Passage to read
--- START ---

It's a big box, and I put plenty of plants IN the box also. I found the smaller ones with no plants tend to panic Ma. I never seen my males eat fry, but they don't go in a breeder box. (Females are a different story). I think the males don't want to eat a potential partner 
Shortage of fry is no problem here, but the male to female ratio is. 20 females to every male. I tried all different methods-from temperature, lone broods, etc, still seems the girls rule.
-Stef*


----------



## Soothing Shrimp (Nov 9, 2011)

Art by Stef* said:


> We cut "windows" in the plastic breeder box under the grated/slat area. The fry fall a level, then swim out the "windows" directly into the 10 gallon. Otherwise, they pop up and down through the slats of the grate like popcorn. And Ma might eat them like popcorn. Very simple. Then just remove Ma when she is done, and all the fry are safe and secure in the tank.
> Stef*



VERY good idea!!! :thumbsup:


----------



## DarkCobra (Jun 22, 2004)

Stef mentioned a breeder box I modified for her. She asked me to post full details.

Everyone is surely familiar with these:










The problems are:

1) The expectant mama sees the larger tank area, and naturally tries to get to it; which causes stress.
2) The fry are trapped in the small area underneath the grate, and are liable to pop back up and get eaten if you don't remove mama right away. Or if she's taking her sweet time finishing up! Which isn't optimal if the tank the breeder is in is actually fry safe to begin with, often the case with us.

So I modified the box:










To address problem #1, I frosted the back of the box with some fine sandpaper. Light can still pass through, but the fish can no longer clearly see its surroundings outside of the box; so the fish doesn't perceive itself as trapped away from other fish, and no longer wastes energy trying to escape. A few floating plants also help relax it.

To address problem #2, I cut two windows to allow the fry to escape from the protected area to the tank at large. (Ignore the window in the front, I cut it accidentally - the cuts should only be on the frosted side). The plastic is brittle and can be cracked easily. I started each window by making a starter hole using a soldering iron (a woodburner or other heated tool would work), just large enough for me to get a hacksaw blade in to create the final shape. Cut gently, and afterwards smooth any rough edges with sandpaper.

--- END ---

Dataset records
--- START ---

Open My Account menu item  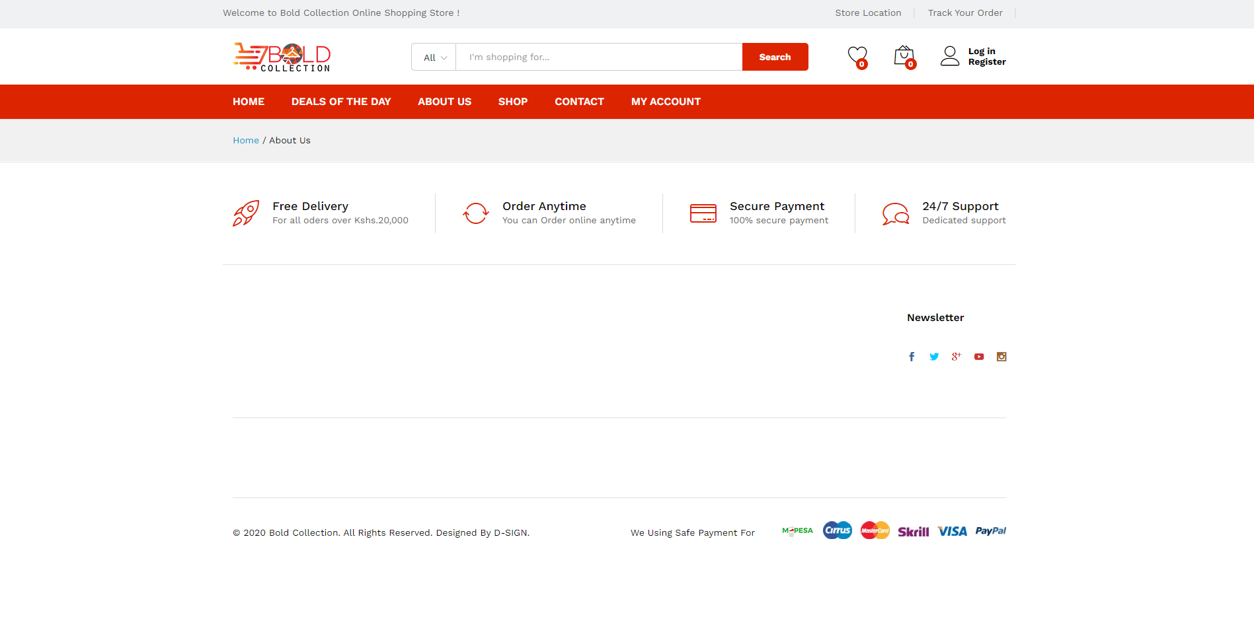(x=666, y=102)
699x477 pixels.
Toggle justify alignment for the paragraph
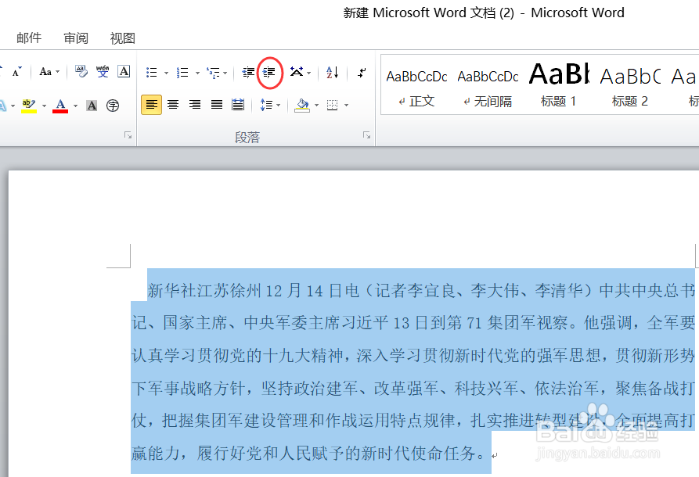pos(217,104)
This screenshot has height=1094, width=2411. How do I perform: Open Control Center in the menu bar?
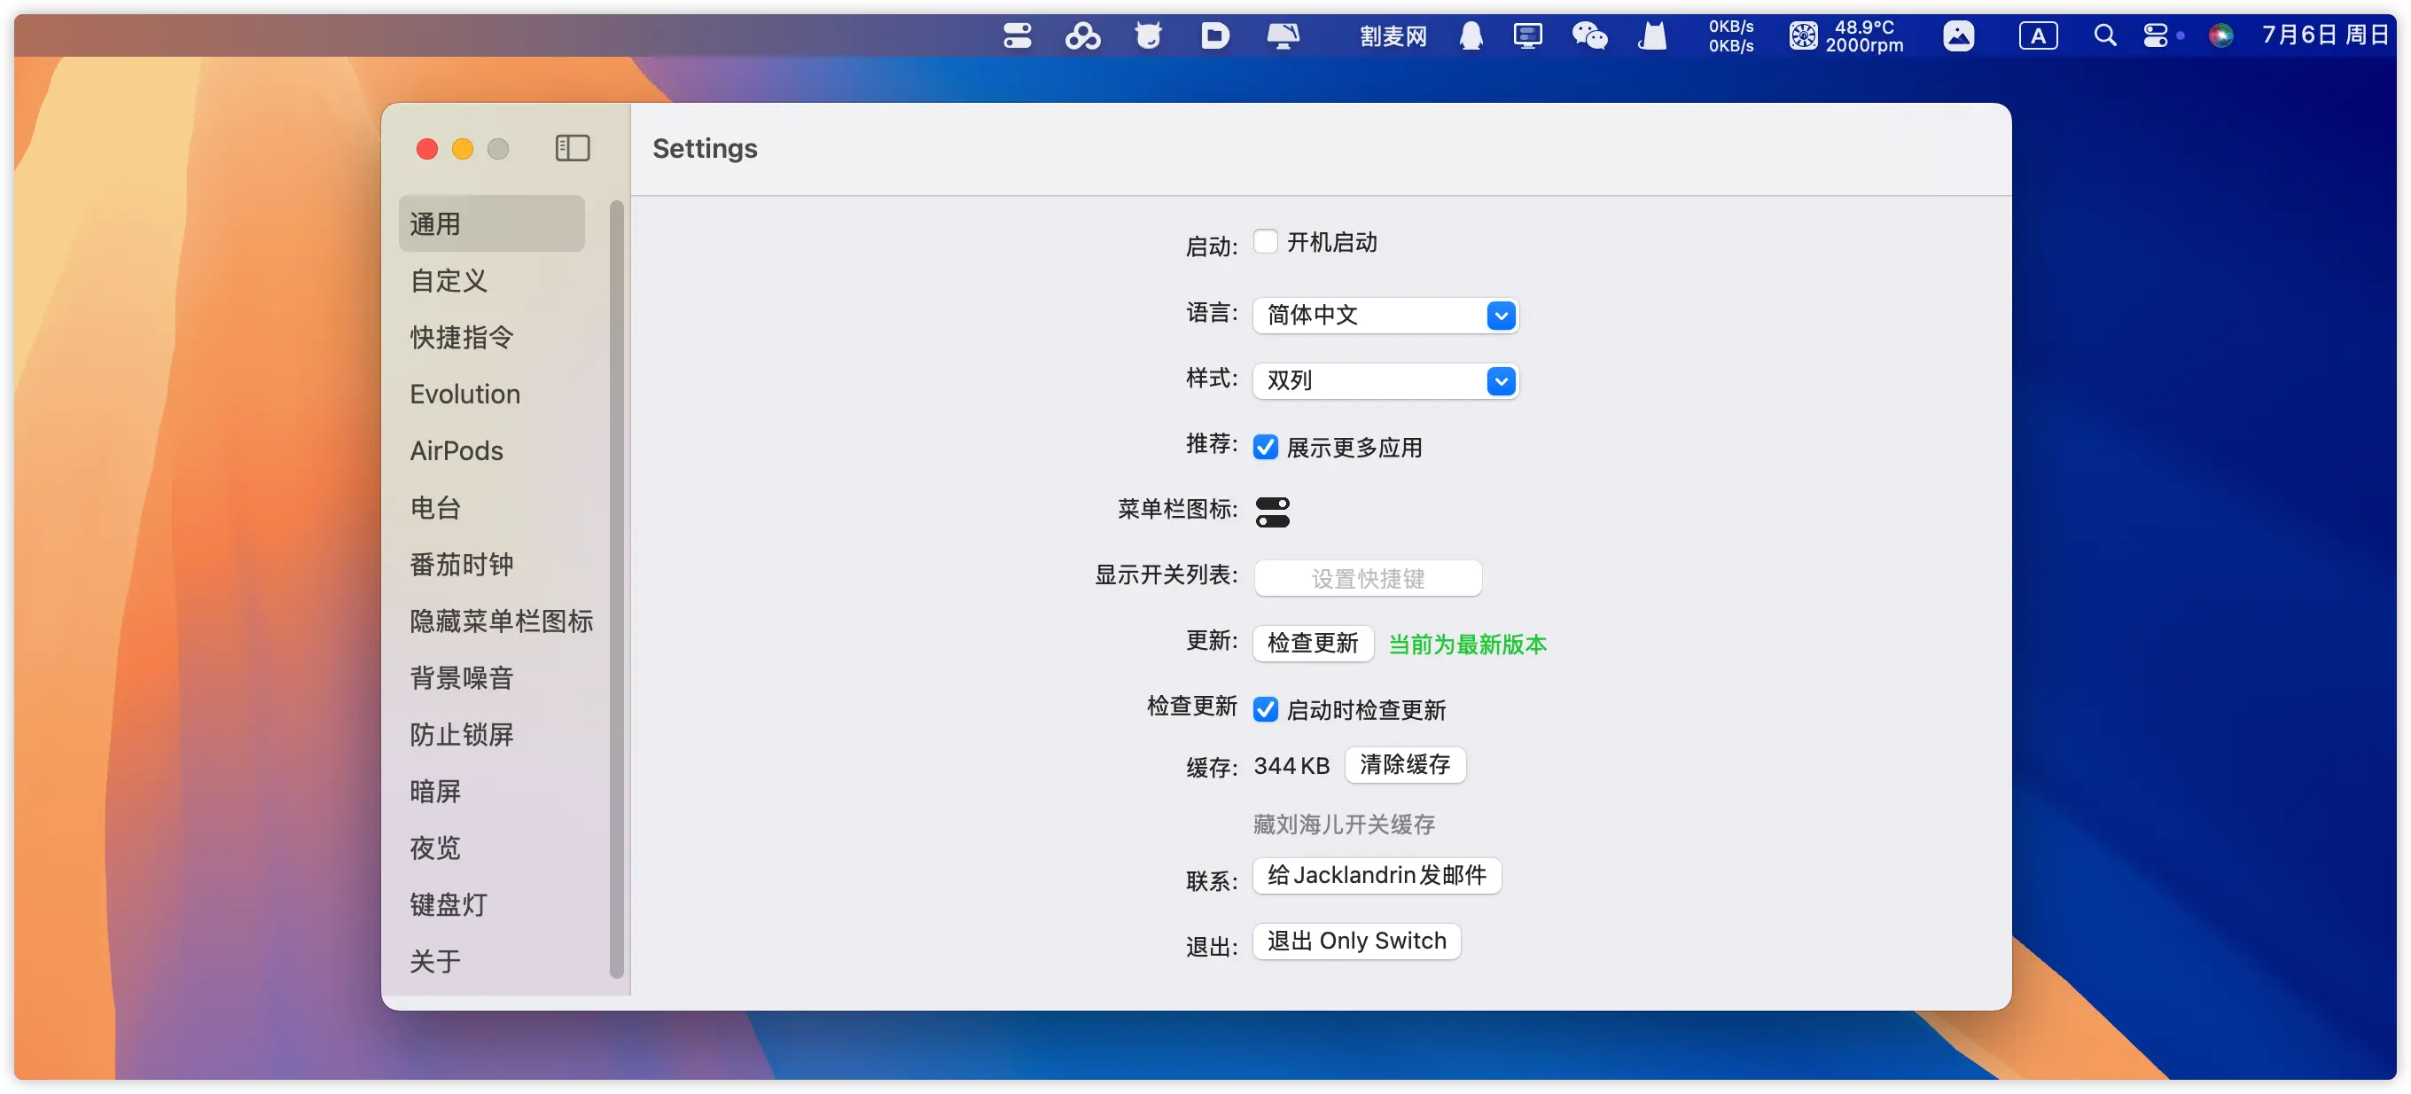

--- END ---

Short problem 1
Answer these questions about the breeder box thread, one answer per line, marked (a), (b), (c):
(a) What ratio of females to males does Stef report?
(b) What did DarkCobra use to frost the back of the box?
(c) What tool did DarkCobra use to make the starter hole for each window?
Short problem 2
Write out the part of the breeder box thread that opens with the words containing "It's a big box, and" and closes with "(Nov 9, 2011)".
Short problem 3
List every tool the breeder box thread names for modifying the box.

Exercise result 1
(a) 20 females to every male.
(b) Fine sandpaper.
(c) A soldering iron.

Exercise result 2
It's a big box, and I put plenty of plants IN the box also. I found the smaller ones with no plants tend to panic Ma. I never seen my males eat fry, but they don't go in a breeder box. (Females are a different story). I think the males don't want to eat a potential partner 
Shortage of fry is no problem here, but the male to female ratio is. 20 females to every male. I tried all different methods-from temperature, lone broods, etc, still seems the girls rule.
-Stef*


----------



## Soothing Shrimp (Nov 9, 2011)

Exercise result 3
Sandpaper
Soldering iron
Woodburner
Hacksaw blade